Scholars agree that Verne was transformed when he saw Dumas’ theatrical play, The Three Musketeers in Paris.  And in Mr. Rios’ adaptation, one finds a similar Austrian trio of patriots: Pierre, Pescade, and Matifou, assigned to uncover the identity of the chief villain, known only as Regent. They call themselves the three phantom musketeers of Austria.

While experts continue to disagree on Verne ‘s actual inspiration for the character Mathias Sandorf, Mr.  Rios’ absorbing and well-researched preface points to Archduke Louis Salvatore de Toscane, who Verne met and befriended in 1884 as he toured the Mediterranean researching his new book.

Mr. Rios also notes in his preface that two scholarly English translations of Verne’s masterpiece already exist. The first was done in England in 1886 by George Hanna, and the second in 2005 by Edward Brugnach.

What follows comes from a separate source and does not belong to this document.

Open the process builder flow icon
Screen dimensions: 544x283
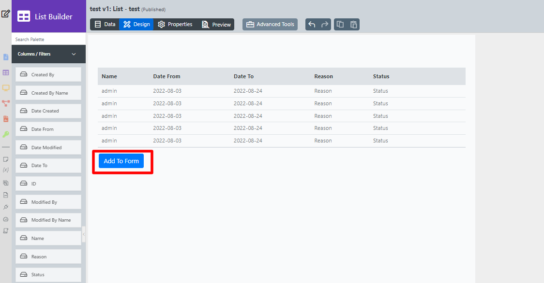coord(6,103)
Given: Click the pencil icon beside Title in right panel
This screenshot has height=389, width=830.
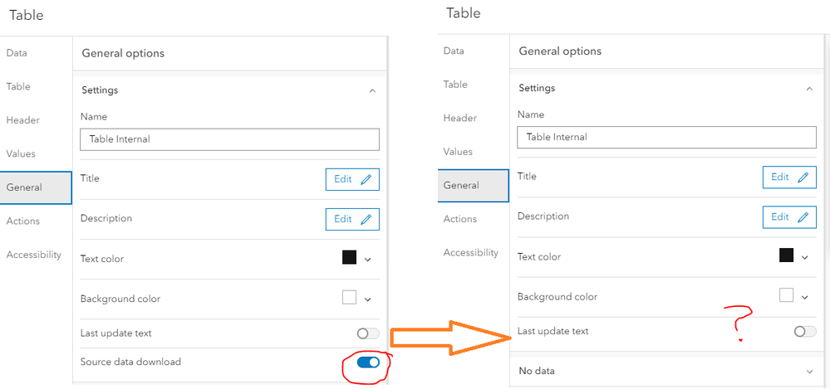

Mr. Rios’ novel is well worth reading because it provides us with a fascinating action packed adventure as well as insights into a brilliant mind at work over a century ago.

Mr. Rios’ Biography

A New York City native, George J. Rios served as Commissioner for eight years in Mayor Rudy Giuliani’s administration, and served as New York City’s Chief Archivist, Records Officer and Municipal Librarian, heading the Department of Records and Information Services.  
Additionally, the Mayor nominated Mr. Rios to serve for six years, and the New York State Senate ratified his appointment, as a Trustee of The City University of New York on July 1, 1996. Mr. Rios converted DORIS into a “profit reduction in force of any city agency. He has distinguished himself in the senior ranks of federal, state, city, county government, the private sector, and civic volunteerism.

Other public service appointments for Mr. Rios include being the first Puerto Rican to accept three White House Appointments spanning five Presidential Administrations (Nixon, Ford, both Reagan terms, and Bush, Sr.). These positions included Selective Service Board of Appeals  (1972),  Senior Executive Service as Deputy  Director of The Office of Bilingual Education and Minority Languages Affairs (1982), and Regional Representative of The Secretary of Education (1992), Region II. 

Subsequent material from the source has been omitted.